Читать книгу Wealth - Yuval Elmelech - Страница 37
Meso-level processes: Social group membership and interaction effects
ОглавлениеFigure 2.1 portrays the essence of life-course CA/D processes but largely ignores the contexts in which upward and downward wealth mobility occurs. As systematic determinants of lifelong mobility and inequality identified through both economic and non-pecuniary measures (Dannefer 2003), CA/D processes are embedded in, and influenced by the interaction of, social, economic, and demographic forces that are external to the individual or household.
One example of such a context that fits with the life-cycle model of wealth trajectories is the age cohort effect—that is, the circumstances and consequences of being born within a particular time span. Being a member of a specific age cohort has implications for one’s life-cycle wealth accumulation. First, the size of the cohort demarcates one’s opportunities for mobility. The sheer size of the baby-boomer generation, for example, has created among its members a greater competition for education, employment, and housing, and this in turn has impacted the timing of marriage and childbearing, women’s labor force participation, and savings behavior (Keister and Deeb-Sossa 2001). Second, the availability of jobs, affordable housing, and credit varies over time and has important consequences for asset ownership and wealth accumulation. For example, research on immigrants’ economic mobility has shown that the timing of migration exposes immigrants to distinct opportunity structures in the labor and housing markets. Such structures are tied to the availability or absence of jobs, the price of housing in local markets, the accessibility of credit, and the relative burden of owning or renting a home (Myers and Lee 1998).

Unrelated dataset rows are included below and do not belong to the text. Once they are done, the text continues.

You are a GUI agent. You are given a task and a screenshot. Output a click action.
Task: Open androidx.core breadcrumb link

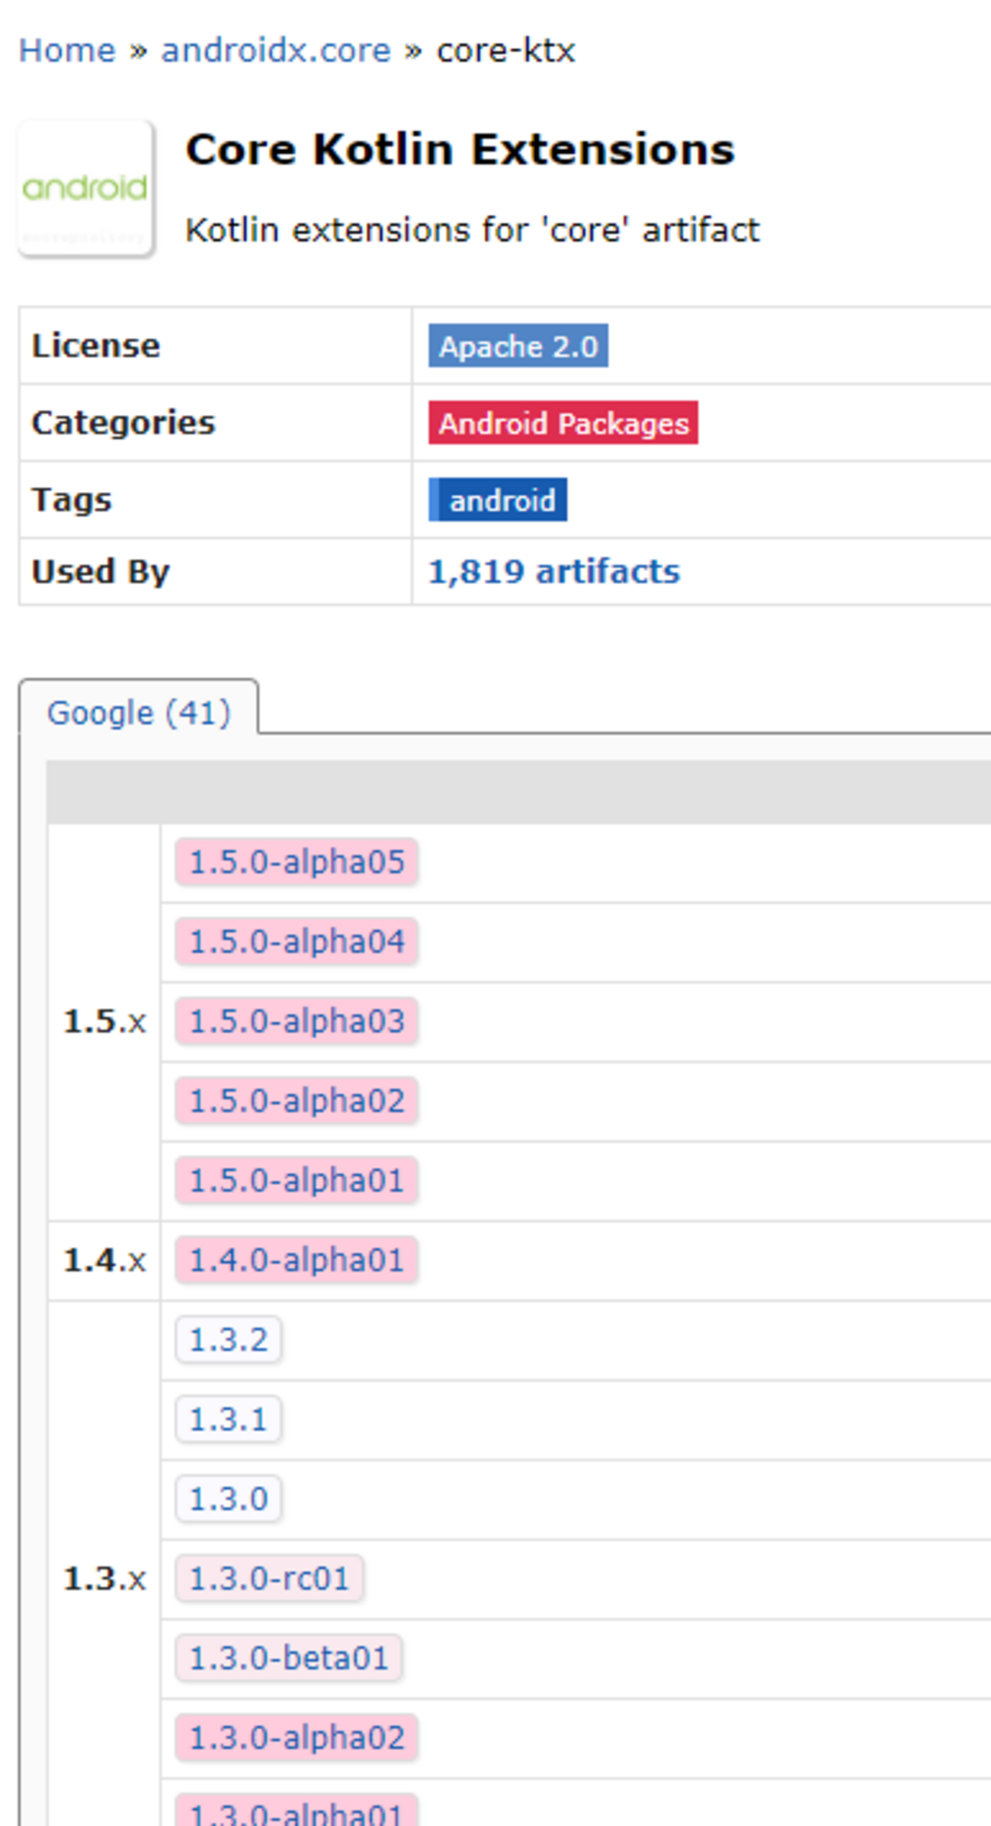[x=276, y=51]
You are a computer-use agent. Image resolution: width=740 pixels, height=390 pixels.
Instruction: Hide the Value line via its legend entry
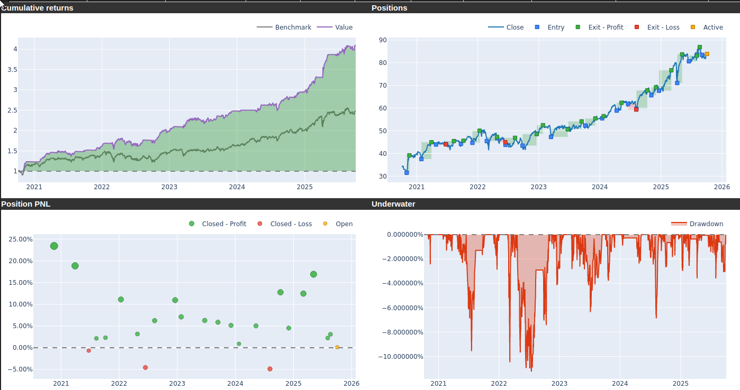point(344,27)
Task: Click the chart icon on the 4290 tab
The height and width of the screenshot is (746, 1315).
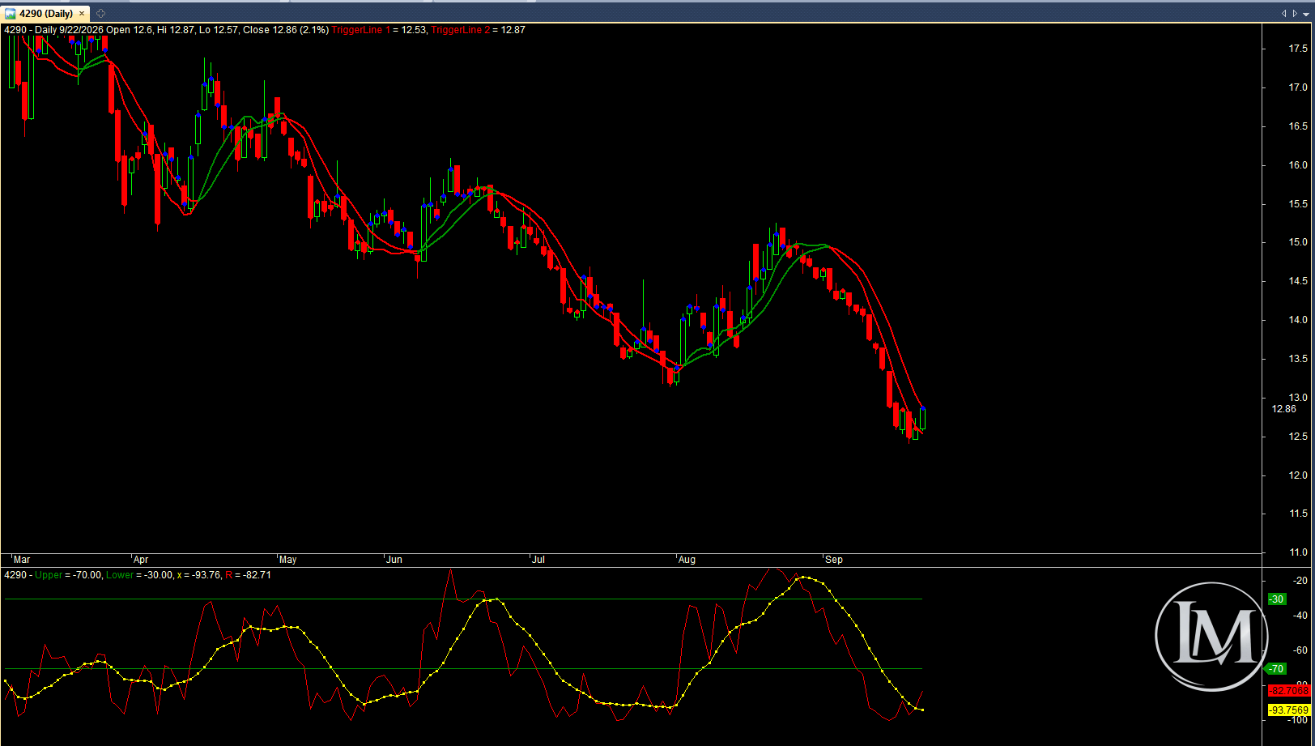Action: [11, 14]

Age cohort effects are only one example used to demonstrate the importance of the differential social and economic contexts in which individuals belong as members of a particular demographic or social group. Social scientists are very much aware of the role that group membership plays in confining or enabling individual mobility during the life course. Drawing on Blau and Duncan’s (1967) status attainment model, Diprete and Eirich (2006) report that, unlike the strict CA model, racial differences in returns on socioeconomic resources reveal the interaction effects of the social group variable (in this case, race) with socioeconomic resources. In addition to inequality between individuals in the same group or within the entire population, Blau and Duncan’s (1967) model emphasizes group membership as a meso-level determinant of economic standing and racial inequality in the US. DiPrete and Eirich (2006) note that for Blau and Duncan racial inequality was viewed as a product of CA/D processes
because race had both direct and indirect effects on outcomes at different stages in the life course, and because highly educated blacks received lower status returns than did highly educated whites (an interaction effect that they referred to as “perverse” equality). (DiPrete and Eirich 2006: 273)
When more than one status category is involved in CA/D processes, inequalities can accumulate further. The terms “interaction effects” and “double” or “triple” disadvantage reflect attempts to describe, measure, and explain forms of CA/D related to both economic position and demographic categories—for instance race, ethnicity, religion, gender, nativity status, or age (see Chapter 5).